I'm doing a project that has a couple of packages. All my classes are implemented according to Dependency Injection ideias.
Now, there will be some place, in my application, that'll have the responsability of instantiating all the objects (actually I'm using an IoC Container for that, but that shouldn't matter) -- the so called Composition Root.
Now, the problem lies in the fact that, at least to my understanding, the composition root will have to know all the classes that'll be used of the system. That is, all the classes will have to be marked as public.
I could define for each package a Package Composition Root and then call each one of them from the system's composition Root but that doesn't seem that great of an idea.
In C#, for example, the situation is not so grave as there is not the package-protected access modifier -- there's internal (accessible for all the elements of the current assembly), instead.
How do you guys generally handle this?
Most containers get around access restrictions by using reflection. However this is just a hack to make you feel like you have some protection when actually relfection allows you to ignore the access modifiers.
IMHO, if you are accessing a class in another package you should be clear about this and give it an appropriate access modifier.
It sounds to me like the situation is the same in C#. If the bean factory is outside of a package, and the developer makes a class internal, does that not deny access to the bean factory?
I make the classes public and don't worry so much about it.
The interfaces that clients should be using are public by definition. Since they don't instantiate or use the implementations directly, there's little fear of giving them public access.
An alternative might be to create a factory method and make it available to the bean factory. Let it choose which implementation to provide for a given implementation using the public factory.
Now, the problem lies in the fact that, at least to my understanding, the composition root will have to know all the classes that'll be used of the system. That is, all the classes will have to be marked as public.
...
How do you guys generally handle this?
By marking all of the classes as public. This isn't really seen as a problem in the Java world.
This is an old question but I think is very important to still talk about that. While other guys try to say there is no problem with making classes of packages public to be accessible for composition, I disagree completely. The most import feature of a package is to hide details from the others using access modifiers. You can argue about the details word and say the main class of a package that provides its main features is not details of the package. I will answer when you use polymorphic interfaces to isolate your package from outside world, that main class is also part of details. Restricting access to that main class is useful when you want to protect your software architecture from being violated by the other developers in you team by the aid of language features at compile time. If you do not have such a feature in Python, I feel sorry for you but it doesn't mean there is no need to use such a great feature in Java, C#, etc.
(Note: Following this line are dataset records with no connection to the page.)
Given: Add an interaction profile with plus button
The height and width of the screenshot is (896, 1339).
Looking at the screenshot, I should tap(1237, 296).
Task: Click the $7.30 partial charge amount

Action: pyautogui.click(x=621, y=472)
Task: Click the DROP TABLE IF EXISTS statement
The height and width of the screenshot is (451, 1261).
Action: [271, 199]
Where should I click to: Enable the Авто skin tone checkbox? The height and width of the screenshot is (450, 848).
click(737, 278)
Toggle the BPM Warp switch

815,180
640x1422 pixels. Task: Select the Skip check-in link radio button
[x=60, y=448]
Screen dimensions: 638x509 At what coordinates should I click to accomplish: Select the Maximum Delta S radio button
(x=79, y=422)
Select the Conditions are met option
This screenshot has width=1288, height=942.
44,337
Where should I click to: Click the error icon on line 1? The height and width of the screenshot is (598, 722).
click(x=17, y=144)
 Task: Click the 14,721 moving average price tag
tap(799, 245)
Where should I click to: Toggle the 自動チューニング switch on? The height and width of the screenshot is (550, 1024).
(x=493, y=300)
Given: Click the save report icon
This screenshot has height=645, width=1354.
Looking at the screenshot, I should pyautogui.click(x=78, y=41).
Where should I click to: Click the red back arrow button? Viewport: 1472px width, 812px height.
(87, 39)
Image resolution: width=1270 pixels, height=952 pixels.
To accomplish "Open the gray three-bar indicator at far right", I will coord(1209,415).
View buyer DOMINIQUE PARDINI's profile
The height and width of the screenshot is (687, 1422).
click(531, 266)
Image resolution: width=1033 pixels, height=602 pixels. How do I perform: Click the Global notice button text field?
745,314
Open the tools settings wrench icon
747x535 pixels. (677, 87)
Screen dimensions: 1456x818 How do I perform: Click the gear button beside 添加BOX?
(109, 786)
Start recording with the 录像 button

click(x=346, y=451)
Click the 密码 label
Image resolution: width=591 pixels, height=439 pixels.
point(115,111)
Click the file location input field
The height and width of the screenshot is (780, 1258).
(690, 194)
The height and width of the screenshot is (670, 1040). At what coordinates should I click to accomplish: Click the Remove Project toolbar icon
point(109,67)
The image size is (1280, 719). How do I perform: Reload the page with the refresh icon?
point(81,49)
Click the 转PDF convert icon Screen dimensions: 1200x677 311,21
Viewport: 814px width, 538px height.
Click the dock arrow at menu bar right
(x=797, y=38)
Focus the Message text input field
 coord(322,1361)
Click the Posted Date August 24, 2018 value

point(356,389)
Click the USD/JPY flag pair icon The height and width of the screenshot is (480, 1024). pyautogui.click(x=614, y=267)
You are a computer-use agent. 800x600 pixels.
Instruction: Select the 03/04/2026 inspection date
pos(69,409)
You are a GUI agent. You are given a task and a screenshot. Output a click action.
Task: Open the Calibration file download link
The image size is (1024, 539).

Suppose you have a package that communicate with the outside world using a polymorphic interface and all of its internal types are access-restricted. So how the main class that implements that interface can be initialized in the composition phase while composition operation is happening out of all packages? This is the main question.
As Devoured also mentioned himself, there is no way except defining a public composer in each package that instantiates and composes all internal types and finally returns an object of the type of the polymorphic interface that isolates this module from the outside world.